Barking line upgrade
The Gospel Oak to Barking line is to be closed completely between 24 September and February 2017 for the final phase of work to electrify the line. Two sections of track between Crouch Hill and Harringay Green Lanes, and Gospel Oak and Upper Holloway, are to be lowered to increase clearance under bridges, and make way for new masts that will carry overhead wires.

Bridge replacement
A new bridge has been installed across the Great Western Main Line in Newport, South Wales, to accommodate the extra height required for electrification of the line. The 228-tonne, 50m skewed, weathering-grade steel road bridge was fabricated in Darlington, assembled at the trackside and installed during a weekend closure of the line. The old bridge was removed in one piece in just 6 hours.

Rail performance tumbles
Passenger and rail freight performance fell during the first quarter of 2016-2017, according to ORR. National public performance measurement (PPM) was down 2.2% to 89.2%. At 87.0%, the PPM moving annual average for the London and South East ended 1.8% lower than that of the long distance sector and Govia Thameslink Railway services were responsible for 1.2% of this. RDG says: “Rail companies are delivering more than £50bn of improvements and this work is causing disruption, including industrial action over changes that will deliver a better service for passengers.”

ETCS baseline 3 success
The ETCS level 2 baseline 3 application has been successfully tested between Roskilde and Gadstrup, as part of the Danish Eastern network upgrade being delivered by Alstom. Banedanmark is the first infrastructure manager to apply this latest baseline, and will be rolling it out over the next ten years. The application was validated by the European Union Agency for Railways (ERA) in July 2016.

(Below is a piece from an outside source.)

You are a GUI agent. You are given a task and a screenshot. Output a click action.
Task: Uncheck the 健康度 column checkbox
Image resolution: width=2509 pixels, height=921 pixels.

Future of rail in Scotland
Building on the Scotland Route Study published by Network Rail in the summer, the Investing in the Future report from RDG is a starting point for discussions with the Government about what it wants rail to deliver, and how to achieve it. The report identifies areas to be explored in High Level Output Specification in 2017, including enhancements to Glasgow Central and Edinburgh Waverley stations, and investments to reduce journey times and increase capacity between Scotland’s main cities and on commuter routes.